Knowledge Base entry

How can you design recurring megathreads and events to structure activity?

A practical answer page built from the knowledge base source.

Recurring megathreads and community events are some of the most effective tools moderators have for managing the natural tension between allowing all members to post freely and maintaining a subreddit's quality and focus. By creating designated spaces for predictable types of content, megathreads concentrate similar posts in one location, reduce clutter in the main feed, and give community members a reliable, visible place to participate in specific types of conversation. The most common application is the weekly thread: a recurring post that opens a designated space for questions, introductions, self-promotion, or discussion of a topic that generates significant recurring interest but does not warrant repeated individual posts. A subreddit about personal finance might run a weekly "What did you buy this week?" thread that channels shopping discussion away from standalone posts.
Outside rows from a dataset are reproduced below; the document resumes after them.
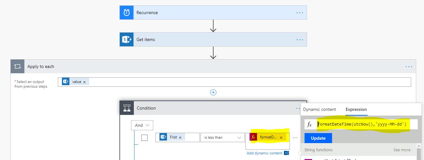Click into the expression formula input field

[x=366, y=124]
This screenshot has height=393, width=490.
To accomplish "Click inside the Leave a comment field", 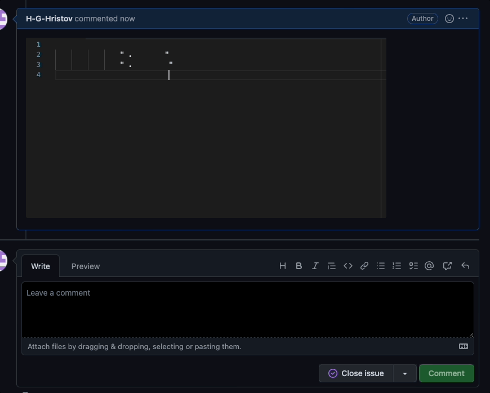I will click(248, 309).
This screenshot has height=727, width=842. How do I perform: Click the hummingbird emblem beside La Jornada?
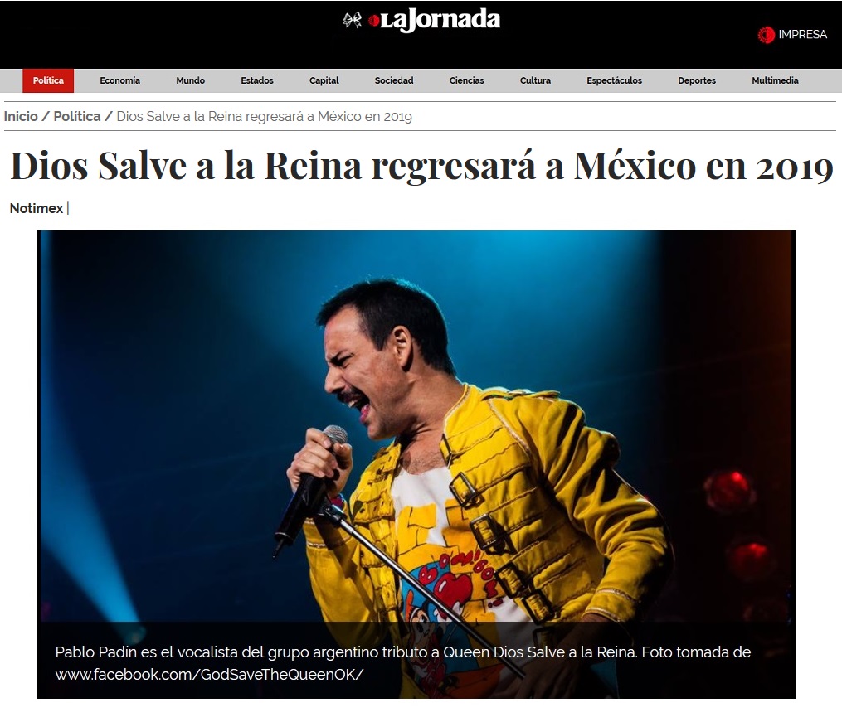(x=353, y=21)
A programming community might run a "Simple Questions" megathread that prevents the main feed from being dominated by beginner questions while still welcoming beginners. AutoModerator can create these threads automatically on a schedule using the scheduled_event type, which allows mods to set a day and time for recurring posts to appear without manual intervention. The megathread template — the post title, body text, and any sticky comment — is configured in the AutoModerator rules and can be updated whenever the community's needs change. For larger events — anniversary celebrations, fundraisers, AMAs series, community challenges — more deliberate planning is required. Announcing events at least a week in advance through a pinned post, coordinating with any external participants, and preparing the moderation resources needed to manage elevated activity during the event are all part of responsible event planning. Post-event retrospectives, where the mod team evaluates what worked and what to improve, turn single events into improving programs rather than one-time efforts that fail to build on their own lessons.